O Ministério Público Federal do Acre (MPF-AC) está apurando a construção de casas feitas por missionários ligados ao grupo Missões Novas Tribos Brasil (MNTB) em uma terra indígena no Alto Rio Purus, na foz do Rio Chandless, entre as cidades acreanas de Sena Madureira e Manoel Urbano, interior do Acre, da etnia Madija.
O grupo de estrangeiros norte-americanos construiu duas ou três casas na localidade sem autorização das lideranças indígenas locais ou da Fundação Nacional dos Povos Indígenas (Funai), segundo o MPF.
Um desses missionários é identificado como Anthony Paul Goddard. O g1 entrou em contato com ele, que chegou a visualizar as mensagens, mas não retornou. A reportagem também pediu um posicionamento do grupo filantrópico sobre as denúncias, mas não recebeu resposta até esta publicação.

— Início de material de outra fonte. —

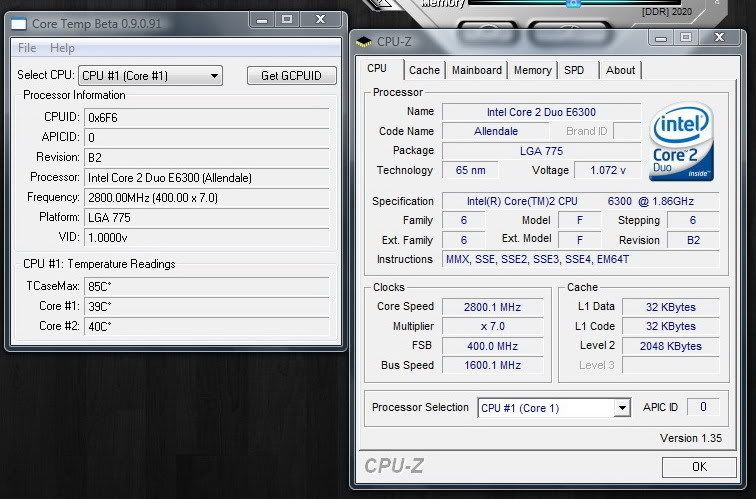
Task: Minimize the Core Temp window
Action: pyautogui.click(x=262, y=20)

Ainda segundo o MPF, consta na denúncia que a Funai, o Distrito Sanitário Especial (Dsei) e Polícia Federal já teriam conhecimento da ocorrência dos fatos noticiados, no entanto, pouco teriam feito para apurar a ocorrência, segundo o noticiante. O órgão tem ainda a informação de que a região onde o grupo se instalou é próxima de locais de trânsito dos Mashco Piro (indígenas isolados).

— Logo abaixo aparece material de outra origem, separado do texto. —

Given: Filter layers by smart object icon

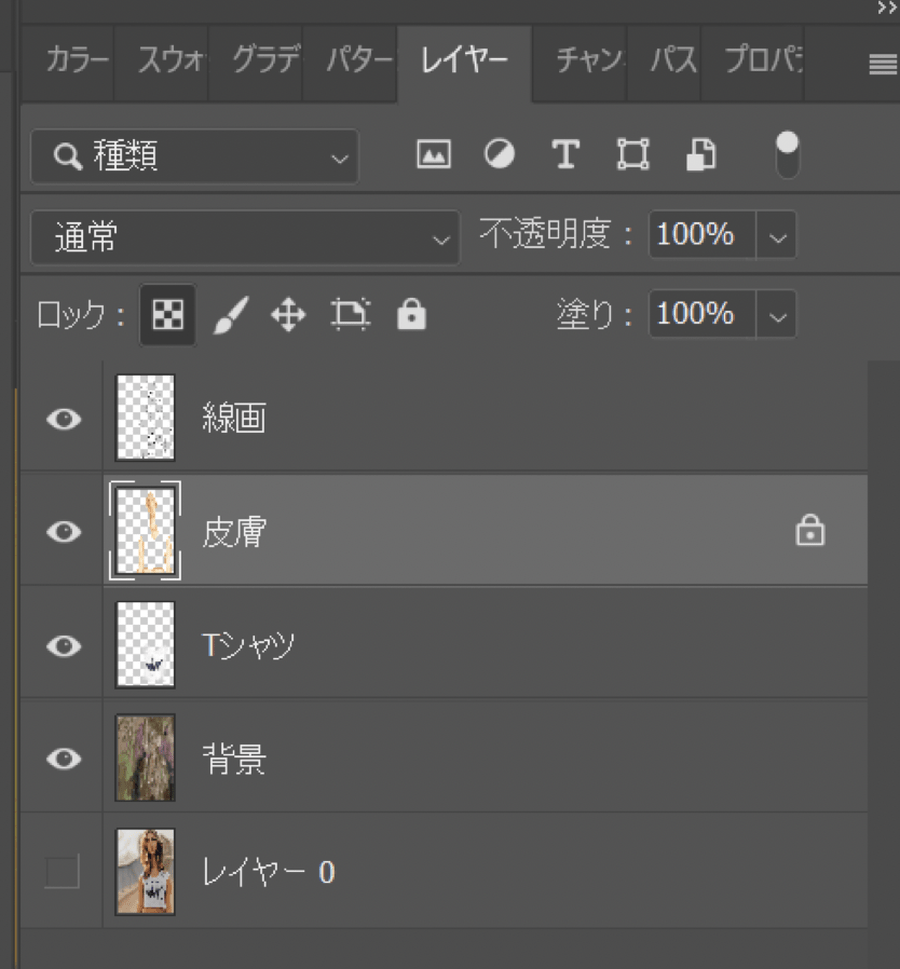Looking at the screenshot, I should (x=701, y=154).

Diante das informações, o MPF afirmou que tem acompanhado o que os órgãos competentes têm feito – no caso Funai e PF – por meio de requisição de documentos que comprovem a atuação no caso. Caso no decorrer do procedimento seja caracterizado algum crime de atribuição do MPF, o órgão disse que também irá apurar e tomar as providências.
O MPF-AC relatou que, em 12 de maio, a Funai notificou o grupo e deu um prazo de 30 dias para que deixassem a terra indígena, porém não houve informações sobre a desintrusão até o momento. Ainda não há denúncia formal contra os missionários.
O g1 entrou em contato com a Funai para confirmar a expulsão do grupo de missionários da terra indígena e questionar sobre as medidas adotadas pelo órgão e o impacto da presença desses indivíduos para os povos indígenas da região. Em nota, confirmou que foi feita uma fiscalização na área em maio de 2023 em parceria com a Polícia Federal.
“Durante a operação, os envolvidos foram notificados sobre a irregularidade de suas residências na Aldeia Santo Amaro, uma vez que o território é de usufruto exclusivo dos povos Huni Kuin e Madjá, conforme estabelecido por lei. Após a notificação, emitida no dia 12 de maio de 2023, os missionários em questão desocuparam o local. A Funai esclarece que as autorizações de ingresso em Terras Indígenas acontecem após a devida instrução do processo administrativo e com a anuência prévia dos representantes dos povos indígenas afetados. Neste caso, constatou-se que os missionários da Missão Novas Tribos do Brasil (MNTB) não seguiram o procedimento administrativo necessário ao adentrar a Aldeia Santo Amaro”, destaca a nota.
A Comissão Pró-Índio do Acre (CPI-Acre) disse que não possui informações sobre o caso, pois “não trabalha” com os Madija. A reportagem também tentou contato com lideranças indígenas do povo Huni Kuī, também da região do Purus, e com o Dsei Alto Rio Purus, que informou que presta Serviços de Saúde e que acompanha o caso pela imprensa.
A Polícia Federal do Acre (PF-AC) limitou-se a dizer que está acompanhando o caso em conjunto com o MPF. No âmbito estadual, o g1 entrou em contato com a Secretaria Indígena, ligada a Secretaria de Meio Ambiente do estado, e aguarda retorno.
Sobre a TI
A Terra Indígena Alto Rio Purus tem cerca de 263 mil hectares e ocupa as cidades de Manoel Urbano e Santa Rosa do Purus e a área é habitada pelas etnias Huni Kuin, Kulina e Yaminawá.
A terra foi autodemarcada em dois momentos, no ano de 1975 (somente a margem esquerda) e em 1985 (as duas margens). Foi demarcada oficialmente em 1992 e homologada em 5 de janeiro de 1996.